Disampaikan politisi Demokrat itu bahwa surat keberatan sejumlah masyarakat Desa Dahana Tabaloho Kecamatan Gunungsitoli tentang pelaksanaan Pemilhan Kepala Desa Dahana Tabaloho, ditemukan sejumlah masalah pada pelaksanaan tahapan yang dilakukan oleh panitia pemilihan Kepala Desa dengan uraian sebagai berikut :

1. Bahwa panitia pemilihan tidak memberikan informasi kepada masing-masing calon kepala desa untuk menghadirkan saksi masing-masing calon.

2. Bahwa panitia pemilihan tidak menghitung surat suara terlebih dahulu, sehingga terjadinya perbedaan jumlah surat suara sah dengan jumlah pemilih yang menyampaiakan surat panggilannya kepada panitia sebelum pencoblosan.

3. Bahwa sebelum perhitungan suara dimulai panitia pemilihan tidak menghitung dan mencatat jumlah pemilih yang memberikan suara berdasarkan salinan daftar pemilih tetap untuk TPS, sehingga adanya perbedaan jumlah surat suara dimaksud dan menyebabkan terjadinya perhitungan surat suara ulang.

4. Bahwa apabila terjadi perbedaan jumlah surat suara sah dengan jumlah pemilih yang menyampaikan surat panggilannya kepada panitia pemilihan, maka seharusnya yang dilakukan oleh panitia pemilihan adalah berpedoman Perwal nomor 56 Tahun 2018 tentang pedoman Teknis Pelaksanaan Pemilihan Kepala Desa .

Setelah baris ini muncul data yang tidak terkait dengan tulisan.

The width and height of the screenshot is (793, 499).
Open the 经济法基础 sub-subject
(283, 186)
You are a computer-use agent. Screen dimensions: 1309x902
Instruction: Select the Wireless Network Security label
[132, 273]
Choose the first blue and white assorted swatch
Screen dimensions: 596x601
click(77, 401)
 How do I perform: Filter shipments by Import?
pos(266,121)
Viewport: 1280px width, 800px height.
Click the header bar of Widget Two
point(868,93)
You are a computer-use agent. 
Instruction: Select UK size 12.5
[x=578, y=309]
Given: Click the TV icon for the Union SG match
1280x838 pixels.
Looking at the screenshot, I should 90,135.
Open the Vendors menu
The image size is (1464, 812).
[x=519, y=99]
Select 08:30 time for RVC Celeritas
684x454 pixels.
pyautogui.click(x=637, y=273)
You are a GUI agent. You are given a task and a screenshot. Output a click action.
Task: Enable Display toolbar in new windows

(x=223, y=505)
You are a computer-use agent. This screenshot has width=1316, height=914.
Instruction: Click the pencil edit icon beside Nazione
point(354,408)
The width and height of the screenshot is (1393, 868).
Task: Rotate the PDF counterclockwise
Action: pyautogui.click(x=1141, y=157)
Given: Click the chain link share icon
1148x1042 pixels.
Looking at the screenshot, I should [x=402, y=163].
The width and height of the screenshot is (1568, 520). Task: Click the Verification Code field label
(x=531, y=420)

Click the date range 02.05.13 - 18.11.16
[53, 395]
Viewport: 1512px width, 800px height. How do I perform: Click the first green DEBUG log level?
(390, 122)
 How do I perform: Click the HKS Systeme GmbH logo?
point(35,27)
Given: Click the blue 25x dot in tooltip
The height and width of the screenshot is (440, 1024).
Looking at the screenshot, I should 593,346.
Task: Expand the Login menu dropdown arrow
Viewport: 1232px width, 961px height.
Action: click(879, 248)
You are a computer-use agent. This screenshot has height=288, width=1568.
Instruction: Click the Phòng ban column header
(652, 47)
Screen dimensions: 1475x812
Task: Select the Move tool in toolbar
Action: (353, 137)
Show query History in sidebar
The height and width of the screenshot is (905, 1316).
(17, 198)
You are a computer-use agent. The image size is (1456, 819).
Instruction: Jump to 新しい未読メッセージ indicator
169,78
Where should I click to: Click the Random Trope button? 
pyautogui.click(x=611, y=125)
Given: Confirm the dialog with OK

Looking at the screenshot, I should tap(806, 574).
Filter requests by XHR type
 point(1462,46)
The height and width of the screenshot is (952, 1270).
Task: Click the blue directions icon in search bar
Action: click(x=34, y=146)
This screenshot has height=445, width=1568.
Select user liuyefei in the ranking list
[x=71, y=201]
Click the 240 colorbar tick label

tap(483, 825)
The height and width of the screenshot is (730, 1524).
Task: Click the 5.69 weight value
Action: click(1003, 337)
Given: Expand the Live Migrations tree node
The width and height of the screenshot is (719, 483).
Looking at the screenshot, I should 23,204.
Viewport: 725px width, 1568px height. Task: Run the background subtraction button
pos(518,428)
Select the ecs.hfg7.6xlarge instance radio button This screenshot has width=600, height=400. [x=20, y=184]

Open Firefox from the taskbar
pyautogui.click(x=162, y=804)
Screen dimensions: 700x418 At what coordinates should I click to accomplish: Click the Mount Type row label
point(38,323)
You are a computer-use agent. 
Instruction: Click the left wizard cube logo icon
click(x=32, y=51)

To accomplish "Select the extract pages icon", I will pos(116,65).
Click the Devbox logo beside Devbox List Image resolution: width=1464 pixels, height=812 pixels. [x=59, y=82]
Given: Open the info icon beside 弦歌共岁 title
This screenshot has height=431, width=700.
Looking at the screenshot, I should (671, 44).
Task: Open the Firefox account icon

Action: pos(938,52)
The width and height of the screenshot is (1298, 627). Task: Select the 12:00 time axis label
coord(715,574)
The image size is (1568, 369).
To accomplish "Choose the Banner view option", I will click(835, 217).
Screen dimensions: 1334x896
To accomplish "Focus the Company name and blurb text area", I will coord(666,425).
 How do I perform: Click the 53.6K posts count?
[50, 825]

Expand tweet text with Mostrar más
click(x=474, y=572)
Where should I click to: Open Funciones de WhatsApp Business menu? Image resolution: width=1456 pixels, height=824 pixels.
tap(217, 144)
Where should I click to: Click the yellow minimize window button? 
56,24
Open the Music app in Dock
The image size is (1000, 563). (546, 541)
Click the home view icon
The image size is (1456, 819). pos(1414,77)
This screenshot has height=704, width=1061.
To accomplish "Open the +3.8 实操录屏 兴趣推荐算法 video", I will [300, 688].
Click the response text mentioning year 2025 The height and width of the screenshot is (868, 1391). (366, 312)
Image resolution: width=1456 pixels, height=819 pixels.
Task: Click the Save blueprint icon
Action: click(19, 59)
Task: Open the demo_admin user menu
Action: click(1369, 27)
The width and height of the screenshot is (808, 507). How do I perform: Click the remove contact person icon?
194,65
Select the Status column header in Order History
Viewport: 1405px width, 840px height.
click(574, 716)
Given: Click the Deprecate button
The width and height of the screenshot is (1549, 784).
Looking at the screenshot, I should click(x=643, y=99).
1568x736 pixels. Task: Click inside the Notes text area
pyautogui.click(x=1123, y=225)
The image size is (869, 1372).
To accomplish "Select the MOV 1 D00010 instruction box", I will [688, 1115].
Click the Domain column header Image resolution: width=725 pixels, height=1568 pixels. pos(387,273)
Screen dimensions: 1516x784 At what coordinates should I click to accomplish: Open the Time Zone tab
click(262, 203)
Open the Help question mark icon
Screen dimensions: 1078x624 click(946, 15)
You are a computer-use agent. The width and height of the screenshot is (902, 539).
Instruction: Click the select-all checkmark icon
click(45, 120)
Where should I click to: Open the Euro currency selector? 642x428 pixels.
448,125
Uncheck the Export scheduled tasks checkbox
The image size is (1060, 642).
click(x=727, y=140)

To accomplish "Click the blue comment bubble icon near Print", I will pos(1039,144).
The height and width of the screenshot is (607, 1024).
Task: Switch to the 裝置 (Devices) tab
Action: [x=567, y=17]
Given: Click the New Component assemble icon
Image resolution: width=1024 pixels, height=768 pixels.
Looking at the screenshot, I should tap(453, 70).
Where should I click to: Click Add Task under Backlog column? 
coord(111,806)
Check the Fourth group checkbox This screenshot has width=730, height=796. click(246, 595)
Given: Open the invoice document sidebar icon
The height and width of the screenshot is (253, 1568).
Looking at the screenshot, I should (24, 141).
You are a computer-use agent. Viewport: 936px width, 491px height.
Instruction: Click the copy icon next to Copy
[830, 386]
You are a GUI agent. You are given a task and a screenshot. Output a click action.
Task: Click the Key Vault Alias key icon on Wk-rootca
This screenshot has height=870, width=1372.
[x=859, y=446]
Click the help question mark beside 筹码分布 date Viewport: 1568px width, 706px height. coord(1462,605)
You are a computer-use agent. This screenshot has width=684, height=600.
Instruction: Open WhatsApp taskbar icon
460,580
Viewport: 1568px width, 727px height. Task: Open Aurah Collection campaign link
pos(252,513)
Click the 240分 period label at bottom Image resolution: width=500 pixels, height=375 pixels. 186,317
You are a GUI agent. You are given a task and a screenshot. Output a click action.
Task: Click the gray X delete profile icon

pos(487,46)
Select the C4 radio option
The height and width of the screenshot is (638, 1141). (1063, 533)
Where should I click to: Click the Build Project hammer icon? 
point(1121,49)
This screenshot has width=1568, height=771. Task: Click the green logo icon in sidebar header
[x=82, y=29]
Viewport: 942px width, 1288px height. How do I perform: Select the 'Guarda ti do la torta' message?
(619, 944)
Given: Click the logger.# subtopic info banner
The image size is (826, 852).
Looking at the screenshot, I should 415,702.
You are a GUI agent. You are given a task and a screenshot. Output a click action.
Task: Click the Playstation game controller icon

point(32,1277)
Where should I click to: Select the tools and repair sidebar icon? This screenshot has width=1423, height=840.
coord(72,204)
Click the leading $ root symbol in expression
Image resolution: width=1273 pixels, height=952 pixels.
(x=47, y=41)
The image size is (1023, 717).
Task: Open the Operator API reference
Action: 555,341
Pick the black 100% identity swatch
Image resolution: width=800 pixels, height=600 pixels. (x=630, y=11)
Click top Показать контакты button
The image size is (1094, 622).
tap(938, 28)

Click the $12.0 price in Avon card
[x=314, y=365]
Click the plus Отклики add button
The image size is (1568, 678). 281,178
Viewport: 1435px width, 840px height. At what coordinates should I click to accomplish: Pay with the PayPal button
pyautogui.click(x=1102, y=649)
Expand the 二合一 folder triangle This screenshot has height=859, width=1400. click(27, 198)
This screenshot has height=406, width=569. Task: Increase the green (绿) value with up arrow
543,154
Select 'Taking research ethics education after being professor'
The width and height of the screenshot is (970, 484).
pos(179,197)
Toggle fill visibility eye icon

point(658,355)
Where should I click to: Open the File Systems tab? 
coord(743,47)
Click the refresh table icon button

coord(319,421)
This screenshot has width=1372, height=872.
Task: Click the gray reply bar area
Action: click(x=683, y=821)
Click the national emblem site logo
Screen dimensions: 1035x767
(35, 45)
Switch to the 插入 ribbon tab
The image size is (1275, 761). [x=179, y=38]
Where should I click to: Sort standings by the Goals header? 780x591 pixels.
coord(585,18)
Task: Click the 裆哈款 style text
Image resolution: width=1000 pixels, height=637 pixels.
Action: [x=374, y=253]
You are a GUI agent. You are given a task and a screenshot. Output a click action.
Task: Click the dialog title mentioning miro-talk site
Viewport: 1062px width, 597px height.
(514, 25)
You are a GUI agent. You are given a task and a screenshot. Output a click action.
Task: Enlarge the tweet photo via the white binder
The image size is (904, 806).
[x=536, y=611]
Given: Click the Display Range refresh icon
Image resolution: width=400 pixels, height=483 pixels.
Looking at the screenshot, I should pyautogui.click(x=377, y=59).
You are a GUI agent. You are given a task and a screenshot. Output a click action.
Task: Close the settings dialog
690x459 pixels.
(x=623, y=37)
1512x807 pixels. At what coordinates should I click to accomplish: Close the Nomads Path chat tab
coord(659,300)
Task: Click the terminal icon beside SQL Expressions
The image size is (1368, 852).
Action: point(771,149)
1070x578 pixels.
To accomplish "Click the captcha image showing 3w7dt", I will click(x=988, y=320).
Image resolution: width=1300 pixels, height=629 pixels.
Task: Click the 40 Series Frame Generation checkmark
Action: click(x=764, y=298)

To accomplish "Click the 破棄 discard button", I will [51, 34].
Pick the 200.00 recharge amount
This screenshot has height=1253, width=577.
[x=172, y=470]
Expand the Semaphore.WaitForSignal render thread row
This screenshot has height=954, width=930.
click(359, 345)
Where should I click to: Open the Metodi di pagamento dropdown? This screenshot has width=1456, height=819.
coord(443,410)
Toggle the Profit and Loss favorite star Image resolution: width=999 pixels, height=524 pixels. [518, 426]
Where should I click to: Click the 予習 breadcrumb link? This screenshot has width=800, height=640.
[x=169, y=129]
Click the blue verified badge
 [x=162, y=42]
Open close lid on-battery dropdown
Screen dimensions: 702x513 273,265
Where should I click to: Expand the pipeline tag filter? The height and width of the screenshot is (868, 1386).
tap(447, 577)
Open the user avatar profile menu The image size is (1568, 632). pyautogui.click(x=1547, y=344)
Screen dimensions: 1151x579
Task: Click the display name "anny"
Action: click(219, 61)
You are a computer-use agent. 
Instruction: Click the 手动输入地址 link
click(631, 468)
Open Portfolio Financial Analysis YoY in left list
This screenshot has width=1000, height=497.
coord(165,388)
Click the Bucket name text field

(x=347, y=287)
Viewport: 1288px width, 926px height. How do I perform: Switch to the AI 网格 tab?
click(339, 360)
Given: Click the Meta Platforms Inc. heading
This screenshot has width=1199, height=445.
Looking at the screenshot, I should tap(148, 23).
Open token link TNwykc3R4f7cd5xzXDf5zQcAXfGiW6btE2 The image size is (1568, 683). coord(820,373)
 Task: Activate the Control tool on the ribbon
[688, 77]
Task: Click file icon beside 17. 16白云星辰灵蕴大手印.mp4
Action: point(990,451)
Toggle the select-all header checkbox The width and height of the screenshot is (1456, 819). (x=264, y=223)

5. Awalnya perhitungan suara awalnya dimenangkan oleh Elifatibani Harefa dengan jumla suara 259, Elpiter Harefa 258, namun dengan adanya perhitungan suara ulang diduga dimanfaatkan oleh oknum-oknum tertentu dengan merusak surat suara sah menjadi surat suara batal/tidak sah, terlebih adanya 2 (dua)  oknum yang bukan panitia pilkades memasuki TPS dan turut serta menghitung ulang surat suara.

6. Bahwa patut  diduga adanya kecurangan terstruktur dan terencana dengan adanya surat suara batal sebanyak 1 (satu) lembar, dimana pada perhitungan putaran pertama tidak adanya surat suara batal.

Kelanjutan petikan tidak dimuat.